Mark W. Olson, chairman of the Public Company Accounting Oversight Board (PCAOB) has resigned effective July 31, one year before his second term was due to end. Olson was appointed to his position in 2006 by Securities and Exchange Commission (SEC) Chairman Christopher Cox. Olson's replacement will be named by Mary Schapiro, current head of the SEC.
Olson said in an interview with The New York Times that he had intended to stay until his term expired in 2010, but that, "As I passed my 66th birthday, I began to think it was time to move away from an everyday C.E.O. responsibility." He said that Schapiro had not asked him to leave.
In a statement Schapiro said, "Mark has been an effective steward of the PCAOB and under his able leadership, the PCAOB has taken significant steps to improve auditor oversight."
AICPA President and CEO Barry Melancon said that Olson has been "fair and open, and committed to the mission of the PCAOB and public interest."
Olson was the second chairman of the PCAOB, which was established under the Sarbanes-Oxley Act of 2002. He succeeded William McDonough.
Two other board members have completed their two-year terms and will be replaced by Schapiro. One of the three appointments Shapiro will be making after consultation with the Board of Governors of the Federal Reserve System and the Secretary of the Treasury must be a certified public accountant. The Sarbanes-Oxley Act requires that two of the five Board members be or have been certified public accountants.
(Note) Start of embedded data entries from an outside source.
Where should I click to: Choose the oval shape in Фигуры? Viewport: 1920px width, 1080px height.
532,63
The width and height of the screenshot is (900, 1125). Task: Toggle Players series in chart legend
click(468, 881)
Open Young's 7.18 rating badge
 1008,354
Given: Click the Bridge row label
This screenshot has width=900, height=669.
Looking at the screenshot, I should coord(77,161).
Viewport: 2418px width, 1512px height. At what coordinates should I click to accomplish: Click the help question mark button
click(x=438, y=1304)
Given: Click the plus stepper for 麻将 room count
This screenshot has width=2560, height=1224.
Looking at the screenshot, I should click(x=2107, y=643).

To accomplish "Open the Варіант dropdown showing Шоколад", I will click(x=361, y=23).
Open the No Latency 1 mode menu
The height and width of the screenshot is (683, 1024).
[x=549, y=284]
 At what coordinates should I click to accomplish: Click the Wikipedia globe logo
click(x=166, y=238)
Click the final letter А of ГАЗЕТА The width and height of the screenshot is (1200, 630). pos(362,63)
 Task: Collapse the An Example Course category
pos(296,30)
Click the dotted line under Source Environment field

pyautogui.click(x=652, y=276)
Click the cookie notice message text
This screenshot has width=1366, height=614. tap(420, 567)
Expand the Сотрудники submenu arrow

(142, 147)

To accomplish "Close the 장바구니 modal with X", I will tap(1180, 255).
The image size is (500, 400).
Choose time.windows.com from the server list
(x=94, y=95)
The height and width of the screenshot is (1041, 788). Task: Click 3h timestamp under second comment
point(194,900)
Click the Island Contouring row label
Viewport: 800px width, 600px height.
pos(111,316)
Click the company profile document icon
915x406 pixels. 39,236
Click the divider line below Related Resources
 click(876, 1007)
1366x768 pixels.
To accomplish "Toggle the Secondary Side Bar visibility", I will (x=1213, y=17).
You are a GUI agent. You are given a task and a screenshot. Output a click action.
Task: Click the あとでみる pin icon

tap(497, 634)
Under Olson's leadership, the PCAOB replaced Auditing Standard No. 2 with Auditing Standard No. 5 which was designed to emphasize internal controls risk and reduce the cost of PCAOB audits. Olson also tried to meet the requirement of the law that the PCAOB audit foreign firms whose securities trade in the U.S., but the board achieved only limited success. The European Commission has tried to block the audits, the Times reports.
"We have indicated we can be increasingly reliant" on other regulatory bodies, Olson said on Monday in his interview with the Times, "but the starting point has to be joint inspections, so we can get to know each other."
In addition to addressing audits of foreign firms, the new chairman will be confronted with a suit to be heard in the Supreme Court this fall that challenges the constitutionality of the PCAOB.